Rosenstraus M, Chasin L A
Proc Natl Acad Sci U S A. 1975 Feb;72(2):493-7. doi: 10.1073/pnas.72.2.493.
Mutants of Chinese hamster ovary cells deficient in glucose-6-phosphate dehydrogenase (D-glucose-6-phosphate: NADP 1-oxidoreducatse, EC 1.1.1.49) activity were isolated after mutagenesis with ethyl methane sulfonate. The mutants were induced at frequencies of about 10-4 and do not differ in growth properties from wild-type cells. They were isolated by means of a sib selection technique coupled with a histochemical stain of colonies for enzyme activity. The lack of enzyme activity is not due to a dissociable inhibitor, and is recessive in hybrid cells. Multiple mutants that lack hypoxanthine phosphoribosyltransferase activity (IMP:pyrophosphate phosphoribosyltransferase, EC 2.4.2.8) and adenine phosphoribosyltransferase activity (AMP:pyrophosphate phosphoribosyltransferase, EC 2.4.2.7) were isolated by further mutagenesis. By following segregation of wild-type phenotypes from heterozygous multiply marked hybrid cells, it was shown that the genes responsible for glucose-6-phosphate dehydrogenase activity and hypoxanthine phosphoribosyltransferase activity are linked in Chinese hamster cells, in agreement with the location of both on the X chromosome in humans. No linkage to adenosine phosphoribosyltransferase was found. The isolation of mutant cells carrying linked markers should prove useful for studying chromosomal events such as segregation, breakage, recombination, and X-chromosome reactivation.

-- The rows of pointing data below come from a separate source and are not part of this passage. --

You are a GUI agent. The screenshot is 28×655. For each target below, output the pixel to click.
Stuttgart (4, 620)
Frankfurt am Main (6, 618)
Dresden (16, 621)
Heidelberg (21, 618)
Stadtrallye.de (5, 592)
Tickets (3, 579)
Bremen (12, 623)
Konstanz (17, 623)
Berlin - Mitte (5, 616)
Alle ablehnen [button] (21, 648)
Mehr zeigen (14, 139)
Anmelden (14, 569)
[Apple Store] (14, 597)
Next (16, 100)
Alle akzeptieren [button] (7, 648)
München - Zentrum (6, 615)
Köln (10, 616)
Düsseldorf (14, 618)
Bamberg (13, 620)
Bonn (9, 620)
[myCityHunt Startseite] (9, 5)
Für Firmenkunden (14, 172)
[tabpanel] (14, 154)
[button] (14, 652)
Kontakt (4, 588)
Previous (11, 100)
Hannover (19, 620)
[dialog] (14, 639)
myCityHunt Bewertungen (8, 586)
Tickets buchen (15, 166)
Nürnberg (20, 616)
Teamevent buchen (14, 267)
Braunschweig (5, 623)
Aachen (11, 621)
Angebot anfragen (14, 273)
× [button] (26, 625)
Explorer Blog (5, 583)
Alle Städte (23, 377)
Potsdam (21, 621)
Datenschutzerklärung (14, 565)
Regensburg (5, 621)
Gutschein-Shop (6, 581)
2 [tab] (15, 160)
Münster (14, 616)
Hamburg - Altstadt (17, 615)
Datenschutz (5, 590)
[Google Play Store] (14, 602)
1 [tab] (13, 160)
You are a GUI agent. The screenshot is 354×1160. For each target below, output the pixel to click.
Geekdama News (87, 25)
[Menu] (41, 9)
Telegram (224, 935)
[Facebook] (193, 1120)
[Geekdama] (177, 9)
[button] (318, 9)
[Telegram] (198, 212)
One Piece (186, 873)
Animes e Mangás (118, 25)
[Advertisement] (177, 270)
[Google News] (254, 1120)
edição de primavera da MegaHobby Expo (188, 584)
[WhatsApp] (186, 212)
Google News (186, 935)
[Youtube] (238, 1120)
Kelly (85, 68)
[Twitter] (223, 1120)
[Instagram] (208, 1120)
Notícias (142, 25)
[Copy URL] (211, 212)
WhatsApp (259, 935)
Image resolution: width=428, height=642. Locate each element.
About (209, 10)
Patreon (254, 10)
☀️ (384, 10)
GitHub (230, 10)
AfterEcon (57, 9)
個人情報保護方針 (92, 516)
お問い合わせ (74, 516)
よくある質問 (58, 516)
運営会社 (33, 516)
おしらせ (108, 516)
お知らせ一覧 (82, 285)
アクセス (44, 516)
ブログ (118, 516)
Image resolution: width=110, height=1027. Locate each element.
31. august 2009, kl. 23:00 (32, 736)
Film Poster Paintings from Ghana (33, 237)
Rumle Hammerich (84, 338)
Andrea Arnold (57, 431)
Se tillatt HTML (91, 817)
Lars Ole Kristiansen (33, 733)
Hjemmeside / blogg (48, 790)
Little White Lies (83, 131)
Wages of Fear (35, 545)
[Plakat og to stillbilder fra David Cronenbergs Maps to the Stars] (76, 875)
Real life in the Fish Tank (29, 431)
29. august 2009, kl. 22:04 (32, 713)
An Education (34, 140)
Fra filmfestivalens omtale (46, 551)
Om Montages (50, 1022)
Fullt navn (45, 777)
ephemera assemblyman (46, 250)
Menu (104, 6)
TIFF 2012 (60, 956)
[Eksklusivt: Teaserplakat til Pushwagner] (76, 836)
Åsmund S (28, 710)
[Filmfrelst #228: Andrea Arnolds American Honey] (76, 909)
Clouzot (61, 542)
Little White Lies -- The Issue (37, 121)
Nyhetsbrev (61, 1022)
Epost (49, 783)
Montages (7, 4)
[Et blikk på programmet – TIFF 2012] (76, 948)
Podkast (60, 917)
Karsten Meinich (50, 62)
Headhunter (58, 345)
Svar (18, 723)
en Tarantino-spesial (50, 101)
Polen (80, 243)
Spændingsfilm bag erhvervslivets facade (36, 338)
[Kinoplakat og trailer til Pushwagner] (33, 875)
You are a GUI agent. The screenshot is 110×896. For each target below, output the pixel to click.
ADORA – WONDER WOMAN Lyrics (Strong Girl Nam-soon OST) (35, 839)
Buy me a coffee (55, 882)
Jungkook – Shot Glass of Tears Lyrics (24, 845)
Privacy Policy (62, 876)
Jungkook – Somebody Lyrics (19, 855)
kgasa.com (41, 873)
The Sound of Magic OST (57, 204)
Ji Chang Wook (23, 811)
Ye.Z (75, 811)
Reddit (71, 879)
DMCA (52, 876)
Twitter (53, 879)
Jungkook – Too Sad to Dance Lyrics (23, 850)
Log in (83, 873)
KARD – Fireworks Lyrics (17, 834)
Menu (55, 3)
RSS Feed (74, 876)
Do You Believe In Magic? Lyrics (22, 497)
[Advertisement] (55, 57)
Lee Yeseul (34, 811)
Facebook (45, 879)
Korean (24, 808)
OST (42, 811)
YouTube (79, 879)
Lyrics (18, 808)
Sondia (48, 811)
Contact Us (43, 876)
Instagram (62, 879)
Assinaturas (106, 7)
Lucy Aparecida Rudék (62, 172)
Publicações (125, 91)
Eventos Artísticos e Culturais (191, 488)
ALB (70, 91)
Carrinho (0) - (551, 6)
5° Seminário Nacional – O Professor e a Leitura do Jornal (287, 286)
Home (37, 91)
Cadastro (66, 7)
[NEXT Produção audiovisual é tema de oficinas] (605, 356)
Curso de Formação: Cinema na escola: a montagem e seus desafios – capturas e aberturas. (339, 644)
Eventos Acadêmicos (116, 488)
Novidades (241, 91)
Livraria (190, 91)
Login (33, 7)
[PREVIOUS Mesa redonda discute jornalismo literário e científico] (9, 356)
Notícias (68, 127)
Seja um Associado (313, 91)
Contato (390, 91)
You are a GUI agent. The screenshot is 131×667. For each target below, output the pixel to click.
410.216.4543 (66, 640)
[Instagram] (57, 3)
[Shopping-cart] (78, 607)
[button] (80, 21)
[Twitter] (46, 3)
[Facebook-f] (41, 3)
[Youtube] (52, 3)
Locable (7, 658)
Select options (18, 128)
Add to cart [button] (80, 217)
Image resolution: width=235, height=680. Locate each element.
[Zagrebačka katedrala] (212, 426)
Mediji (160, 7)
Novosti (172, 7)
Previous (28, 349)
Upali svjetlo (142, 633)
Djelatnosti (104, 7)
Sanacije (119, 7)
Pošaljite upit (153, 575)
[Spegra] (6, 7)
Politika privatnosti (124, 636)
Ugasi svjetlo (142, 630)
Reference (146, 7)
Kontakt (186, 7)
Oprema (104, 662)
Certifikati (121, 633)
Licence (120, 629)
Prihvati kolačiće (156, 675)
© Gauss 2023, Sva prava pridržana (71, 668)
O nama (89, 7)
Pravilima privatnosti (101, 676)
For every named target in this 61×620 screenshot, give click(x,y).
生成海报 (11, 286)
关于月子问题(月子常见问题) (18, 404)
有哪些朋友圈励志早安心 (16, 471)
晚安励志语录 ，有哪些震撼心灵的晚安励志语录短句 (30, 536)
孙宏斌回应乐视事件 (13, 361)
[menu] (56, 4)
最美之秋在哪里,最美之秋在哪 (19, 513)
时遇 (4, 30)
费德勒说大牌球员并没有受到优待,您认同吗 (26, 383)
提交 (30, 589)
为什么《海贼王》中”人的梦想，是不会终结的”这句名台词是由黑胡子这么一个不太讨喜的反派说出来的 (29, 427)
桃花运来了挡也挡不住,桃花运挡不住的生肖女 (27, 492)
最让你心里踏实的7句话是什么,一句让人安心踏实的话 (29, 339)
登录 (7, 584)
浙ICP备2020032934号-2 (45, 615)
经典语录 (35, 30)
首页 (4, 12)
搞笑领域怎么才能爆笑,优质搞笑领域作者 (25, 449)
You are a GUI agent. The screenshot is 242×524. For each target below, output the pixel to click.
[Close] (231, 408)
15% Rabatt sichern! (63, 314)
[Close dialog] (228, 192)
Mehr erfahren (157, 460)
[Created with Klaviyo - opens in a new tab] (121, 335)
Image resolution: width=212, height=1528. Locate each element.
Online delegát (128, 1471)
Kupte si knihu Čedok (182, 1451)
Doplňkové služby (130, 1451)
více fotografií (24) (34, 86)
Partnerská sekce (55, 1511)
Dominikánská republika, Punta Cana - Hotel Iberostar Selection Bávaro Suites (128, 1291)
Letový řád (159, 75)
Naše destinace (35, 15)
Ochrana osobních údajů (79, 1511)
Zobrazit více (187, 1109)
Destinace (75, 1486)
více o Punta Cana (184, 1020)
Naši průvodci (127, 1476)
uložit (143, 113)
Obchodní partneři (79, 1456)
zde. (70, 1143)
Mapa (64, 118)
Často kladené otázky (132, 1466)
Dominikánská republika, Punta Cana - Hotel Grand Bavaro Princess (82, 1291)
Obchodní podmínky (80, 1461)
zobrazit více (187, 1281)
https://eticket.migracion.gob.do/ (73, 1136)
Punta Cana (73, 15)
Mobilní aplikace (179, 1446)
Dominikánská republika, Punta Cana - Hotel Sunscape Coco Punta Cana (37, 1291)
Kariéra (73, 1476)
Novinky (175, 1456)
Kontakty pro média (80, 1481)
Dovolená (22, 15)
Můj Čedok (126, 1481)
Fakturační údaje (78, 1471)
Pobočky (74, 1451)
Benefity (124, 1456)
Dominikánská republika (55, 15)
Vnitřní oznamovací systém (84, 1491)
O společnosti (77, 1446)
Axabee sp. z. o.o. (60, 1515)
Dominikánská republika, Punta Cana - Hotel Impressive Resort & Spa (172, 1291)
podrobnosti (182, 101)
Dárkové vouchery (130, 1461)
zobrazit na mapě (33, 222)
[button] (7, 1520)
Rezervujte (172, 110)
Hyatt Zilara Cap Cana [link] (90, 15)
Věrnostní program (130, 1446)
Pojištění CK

用甲磺酸乙酯诱变后,分离出了葡萄糖-6-磷酸脱氢酶(D-葡萄糖-6-磷酸:NADP 1-氧化还原酶,EC 1.1.1.49)活性缺陷的中国仓鼠卵巢细胞突变体。这些突变体的诱导频率约为10-4,其生长特性与野生型细胞没有差异。它们是通过同胞选择技术结合对菌落进行酶活性的组织化学染色来分离的。酶活性的缺乏不是由于可解离的抑制剂,并且在杂种细胞中是隐性的。通过进一步诱变,分离出了缺乏次黄嘌呤磷酸核糖转移酶活性(IMP:焦磷酸磷酸核糖转移酶,EC 2.4.2.8)和腺嘌呤磷酸核糖转移酶活性(AMP:焦磷酸磷酸核糖转移酶,EC 2.4.2.7)的多个突变体。通过追踪杂合的多重标记杂种细胞中野生型表型的分离情况,表明负责葡萄糖-6-磷酸脱氢酶活性和次黄嘌呤磷酸核糖转移酶活性的基因在中国仓鼠细胞中是连锁的,这与它们在人类X染色体上的定位一致。未发现与腺苷磷酸核糖转移酶的连锁关系。携带连锁标记的突变细胞的分离对于研究染色体事件,如分离、断裂、重组和X染色体重新激活,应该是有用的。